In October 2014, Facebook introduced a Safety Check feature to allow people to quickly alert loved ones of their condition and whereabouts following a crisis. It was inspired by a March 2011 earthquake and tsunami that left more than 15,000 people dead in Japan and another 6,000 injured.
The feature was first turned on on April 25, 2015 following a deadly earthquake in Nepal that killed more than 8,00 people. It was also utilized during the Nice shooting attack that killed 130 people last summer and during the Pulse Nightclub massacre that left 49 people dead in June of this year.
This week, the same feature has been utilized during the protests in Charlotte and it is completely uncalled for.

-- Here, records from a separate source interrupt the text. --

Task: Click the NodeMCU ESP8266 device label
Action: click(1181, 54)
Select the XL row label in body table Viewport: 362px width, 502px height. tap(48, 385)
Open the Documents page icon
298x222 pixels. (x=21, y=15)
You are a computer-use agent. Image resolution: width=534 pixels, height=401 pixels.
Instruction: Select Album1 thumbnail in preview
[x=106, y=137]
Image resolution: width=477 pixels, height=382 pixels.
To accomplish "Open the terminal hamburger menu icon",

If you’ve checked in as safe in Charlotte (as 160 of my 399 friends in the area have), you shouldn’t feel bad about it. I get it. The city is in a state of emergency. A citywide curfew is in effect. Dramatic footage of riot police, tear gas and property destruction dominates every news outlet. A 26-year-old protestor was shot and killed. The National Guard was deployed to deescalate the situation, taking to the streets in military vehicles that make the city look like a war zone. It looks unlike everyday Charlotte and it looks very threatening.
But it’s important to understand the context of where our event lands in the grand scheme of global crises that rely on the Safety Check feature in times of very real, imminent danger and mind-boggling death counts.

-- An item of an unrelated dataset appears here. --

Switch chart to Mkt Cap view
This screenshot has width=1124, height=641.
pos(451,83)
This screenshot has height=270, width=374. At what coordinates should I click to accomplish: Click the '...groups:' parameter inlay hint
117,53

Buzzfeed reported that the Safety Check feature was initiated in Charlotte by people in the area, not turned on remotely by Facebook as has been the case in the past. It’s the first time it has ever been used in a protest.

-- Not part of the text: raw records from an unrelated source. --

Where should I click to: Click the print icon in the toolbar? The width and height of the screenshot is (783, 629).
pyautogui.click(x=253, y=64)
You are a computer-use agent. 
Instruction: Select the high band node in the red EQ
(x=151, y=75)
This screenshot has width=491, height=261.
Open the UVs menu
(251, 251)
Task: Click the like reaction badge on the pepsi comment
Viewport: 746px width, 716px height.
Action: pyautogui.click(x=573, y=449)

The widespread utilization of Facebook Safety Check by users in areas of Charlotte that remain completely unaffected by this week’s centralized and isolated protests shows me how quickly and vastly panic can spread at times of unrest. I’ve seen people checking in safe as far away as Huntersville.
I understand how footage of an event like this can look bigger and scarier than it does on the ground. And I know this because I stood in the middle of it on Wednesday and Thursday night.
Looking back at coverage of Charlotte on CNN or even playing back my own live streams from the night, I’ve felt a very real disconnect between my firsthand experience inside the protests and the secondhand footage I consumed on the outside. Even if that footage was produced by me, I’ve found that watching it on a screen makes it look worse. It’s hard to explain but I understand how those of you watching here or your loved ones watching from afar would feel a need to share or to know we’re all safe.
But you don’t need to check in on Facebook. I don’t say this to minimize the unbelievable weight of this event on the city of Charlotte. It is enormous and at times the danger has been very, very real for some people. But I do think it’s important to look critically at what you see and understand that none of it shows the whole picture.
Because if it did, we’d see very clearly without the need for a Safety Check that almost everyone in Charlotte is already safe.